WATCH: Netanyahu To French PM: I Reject Peace Summit But Willing To Hold Direct Talks With Abbas In Paris

TEL AVIV – Prime Minister Benjamin Netanyahu reiterated his rejection of a French-led peace initiative, but told his French counterpart that he was ready to meet Palestinian President Mahmoud Abbas in the coming days.

“If you really want to help launch peace, then help us launch direct negotiations with Mahmoud Abbas,” Netanyahu said in a meeting with French Prime Minister Manuel Valls in Jerusalem.

“I’m ready to clear my schedule and fly to Paris tomorrow. Well, I think tomorrow we’re expanding the government, but the day after tomorrow,” Netanyahu quipped, referring to ongoing coalition negotiations with the Yisrael Beytenu party.

“And it’s an open offer. I will clear my calendar, and I hope that this is taken up by you and by the Palestinians.”

“Israelis and Palestinians have suffered too much. It’s time to sit down together and work out our differences so that peace may reign at long last,” he added.

Valls told Netanyahu he would relay his offer to French President Francois Hollande.

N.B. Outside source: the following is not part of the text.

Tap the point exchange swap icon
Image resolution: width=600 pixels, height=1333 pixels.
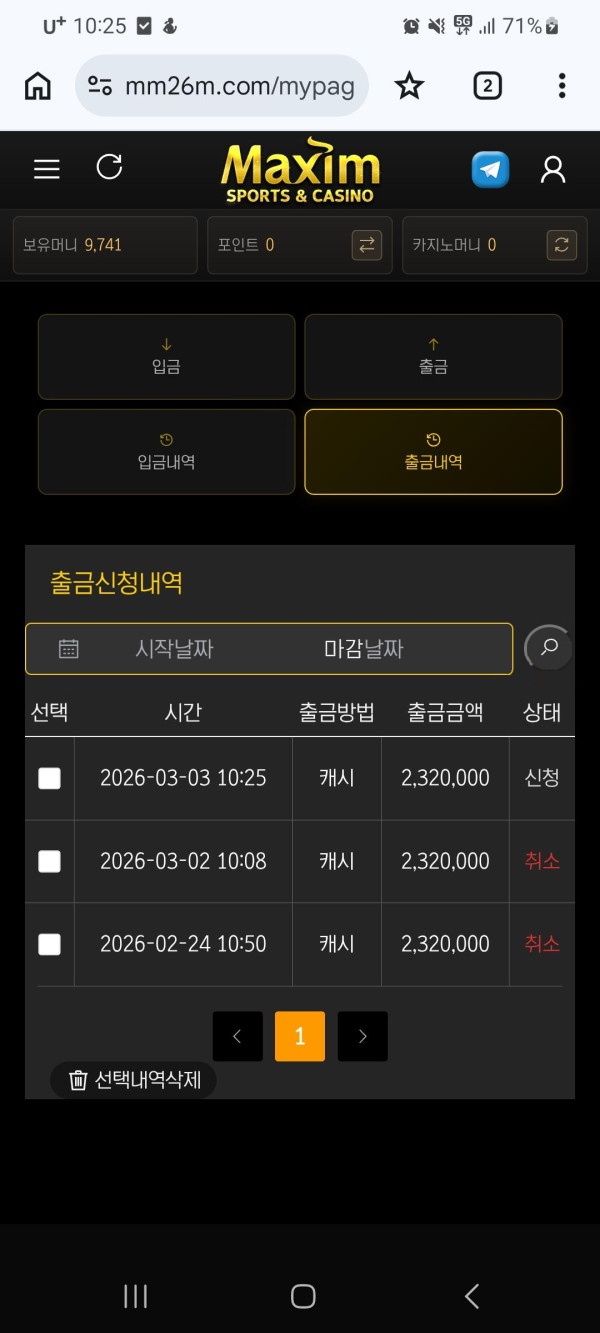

On June 3, ministers from some 20 countries – including U.S. Secretary of State John Kerry – will convene in Paris to launch a proposal for peace.

Israelis and Palestinians are not invited to the peace summit.

While the Palestinians have welcomed the French-led initiative, Netanyahu has opposed it under the assumption that Abbas will try to bypass direct negotiations in favor of a timeline imposed on Israel by the international community.

“The Palestinian leadership doesn’t see the French initiative as an inducement to compromise, but rather as a way to avoid it. In fact, the Palestinian prime minister [Rami] Hamdallah let slip the other day his hope for an imposed timetable, rather than a negotiated peace,” Netanyahu told French Foreign Minister Jean Marc Ayrault last week.

On Monday, however, he told Valls that he would accept the peace plan with one crucial amendment.

“I would gladly accept a different French initiative, and here’s the one important change,” Netanyahu said. “This initiative can still take place in Paris, because that would be a marvelous place to sign a peace accord.”

“It can still be called the French initiative, because you would host this genuine effort for peace, but here’s the difference: I will sit alone directly with President Abbas in the Élysée Palace, or anywhere else that you choose,” Netanyahu said.

He added that every issue would be open for discussion, including recognition of a Jewish state and the Palestinian refugee question.

“There is no issue too complex to solve if both sides are willing to talk to each other. And I am more than willing; I am eager,” said Netanyahu.

“Peace is not achieved in international UN-style conferences, nor through international diktats that come of meetings of countries around the world sitting to decide our fate,” Netanyahu told Valls.

“Peace is achieved through direct negotiations where the Palestinian Authority would face a historic choice: Recognize a Jewish state side by side with a demilitarized Palestinian state, or try to eliminate it.”

He expressed his hope that the French leadership would encourage Abbas to come to Paris to engage in direct negotiations without preconditions.

Later, Netanyahu later declared in the Knesset, “I’m willing to take bold steps with the help of regional partners.”

Netanyahu thanked Valls for criticizing his country’s vote in favor of a UNESCO resolution that denied Jewish ties to the Temple Mount.

“I know of your friendship to Israel and your commitment to Franco-Israeli relations, your stalwart position against anti-Semitism and that of Francois Hollande,” Netanyahu said.

“The reason that this [UNESCO] vote was so troubling for us is that it implies that the Jewish people have no right to be here. And I think that remains the core of the conflict, the refusal to recognize the right of the Jewish people to have a nation-state in their ancestral homeland. I hope you encourage other nations that voted for this outrageous resolution to follow your lead and admit it was an error. And, of course, the most important thing is that it doesn’t happen again.”